Suggested language: Author A receives research support/consulting fees from [sponsor name]; a detailed listing of Author A’s financial disclosures is available at [website]; Author B has equity in [organization] and serves on the board of directors [organization]; a detailed listing of Author B’s financial disclosures is available at [website]. No other author has reported a potential conflict of interest relevant to this article.
Types of relationships that might trigger a potential conflict of interest
The following is a list of conflicts that should be disclosed. This list is not meant to be exhaustive; rather we provide it to give researchers a sense of the type of information that may trigger concerns about potential conflicts of interest.
- Funding sources. identify the sponsor, the degree of support, and the role of such sponsor in the research process.
- Financial connections. These can include consultancy relationships, equity ownership employment contracts, other perks such as payments for travel and speaking engagements, and insurance fund investments (where the fund participant has some control over investment in certain financially interested companies). Identify the organization with whom a potential conflict arises and the extent of the connection/financial involvement.
- Amount of financial interest. Many journals and institutional review boards require disclosure of exact amounts of any financial support received.

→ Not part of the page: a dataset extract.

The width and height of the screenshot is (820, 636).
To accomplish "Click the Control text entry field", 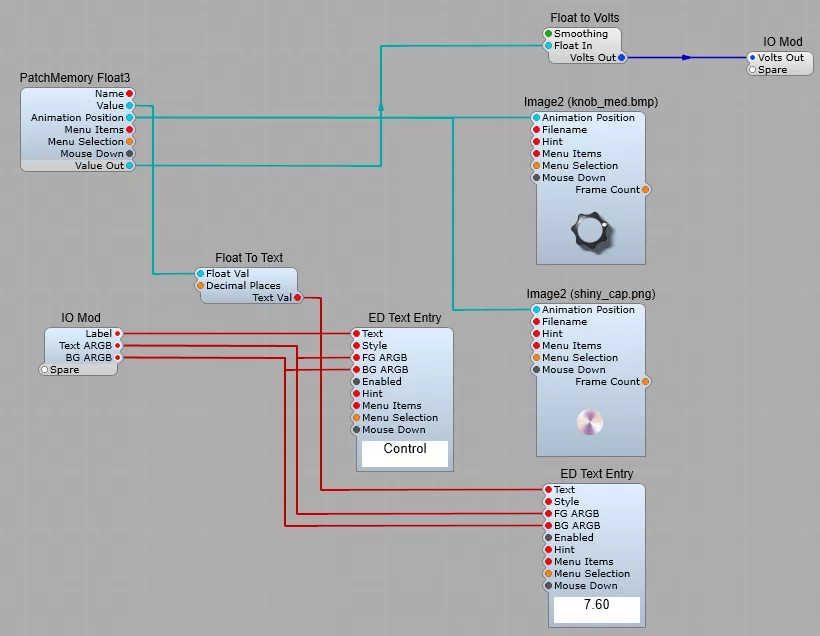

The financial support does not have to have been directly invested in the research project discussed in the manuscript. When a sponsor might be seen to have a vested interest in the outcome of a study, all financial contributions should be disclosed. Additionally, a statement that the financial contributions have been reviewed and approved by a conflict of interest or ethics committee would improve transparency and dispel doubts regarding the impact of the financial interest on the research project.
- Nonfinancial connections. This category can include personal connections (family, partnership, etc.), political connections, and academic relationship. Identify the source of the connection and the extent of the potential interest.